- TASK ITEM -
Find every line in the records below that contains the word "agent", and copy each such line.

- SOURCE DATA -

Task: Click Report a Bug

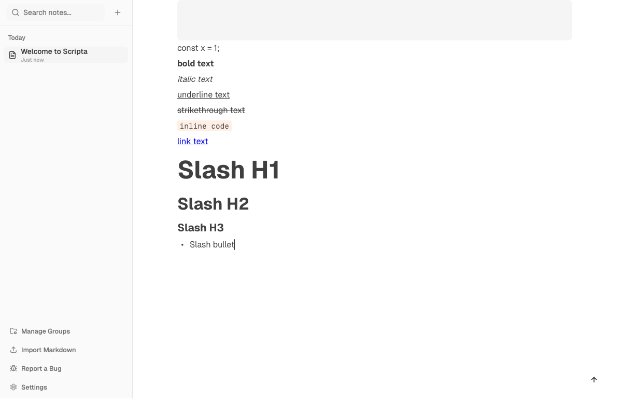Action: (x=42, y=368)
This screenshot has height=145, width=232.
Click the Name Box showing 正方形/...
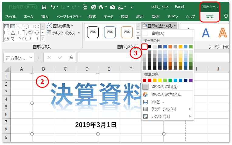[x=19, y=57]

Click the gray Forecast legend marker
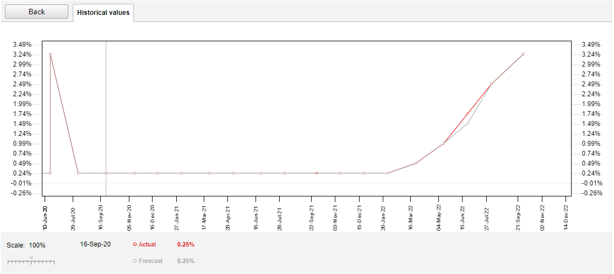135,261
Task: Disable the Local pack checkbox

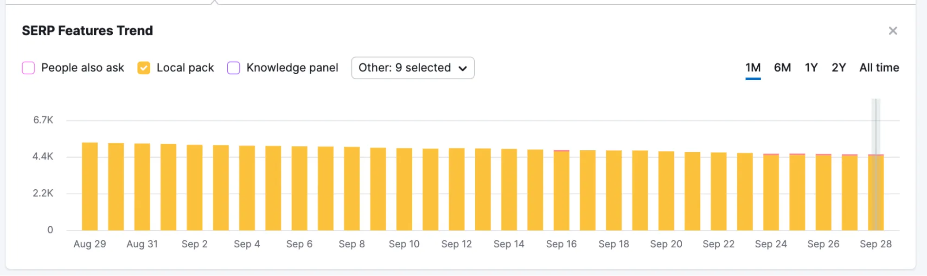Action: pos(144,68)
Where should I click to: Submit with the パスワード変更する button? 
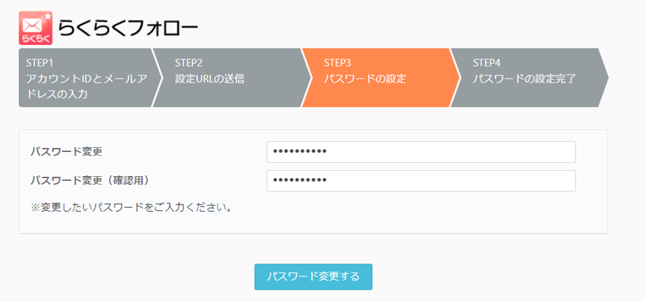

==

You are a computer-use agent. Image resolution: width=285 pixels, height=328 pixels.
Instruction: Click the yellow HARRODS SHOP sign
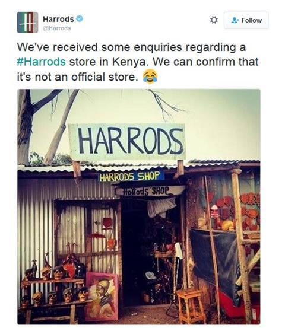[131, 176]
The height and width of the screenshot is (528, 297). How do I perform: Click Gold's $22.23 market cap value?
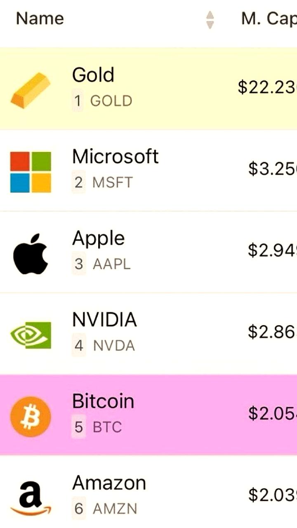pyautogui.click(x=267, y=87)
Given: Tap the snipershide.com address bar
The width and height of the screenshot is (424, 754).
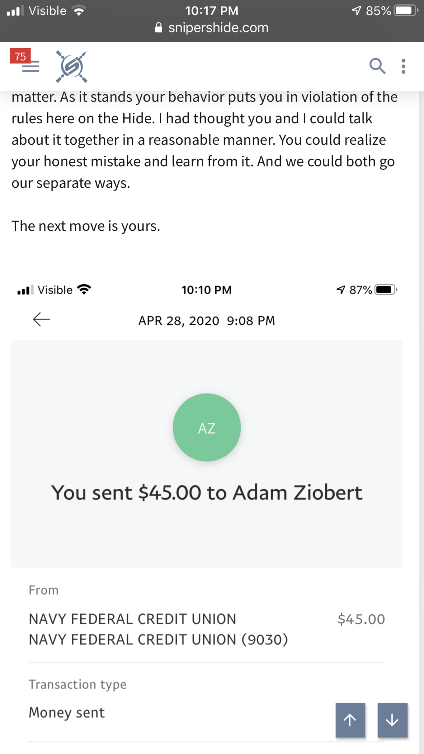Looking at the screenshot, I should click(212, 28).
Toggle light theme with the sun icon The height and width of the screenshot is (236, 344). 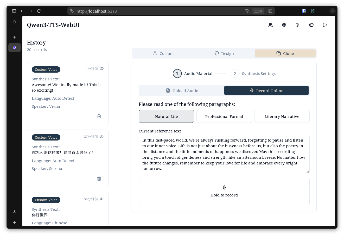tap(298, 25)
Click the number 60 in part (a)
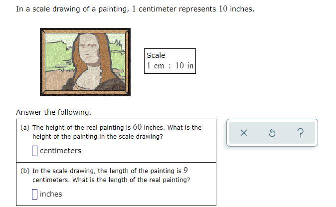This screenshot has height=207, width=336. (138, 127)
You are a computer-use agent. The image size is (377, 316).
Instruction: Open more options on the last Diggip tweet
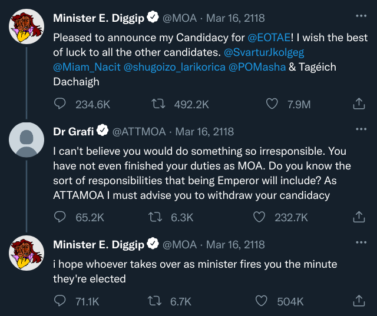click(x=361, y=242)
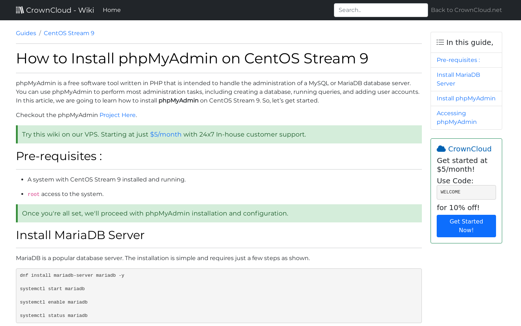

- RESULT -
You are a computer-use agent. Image resolution: width=285 pixels, height=328 pixels.
You are a computer-use agent. The image size is (377, 316).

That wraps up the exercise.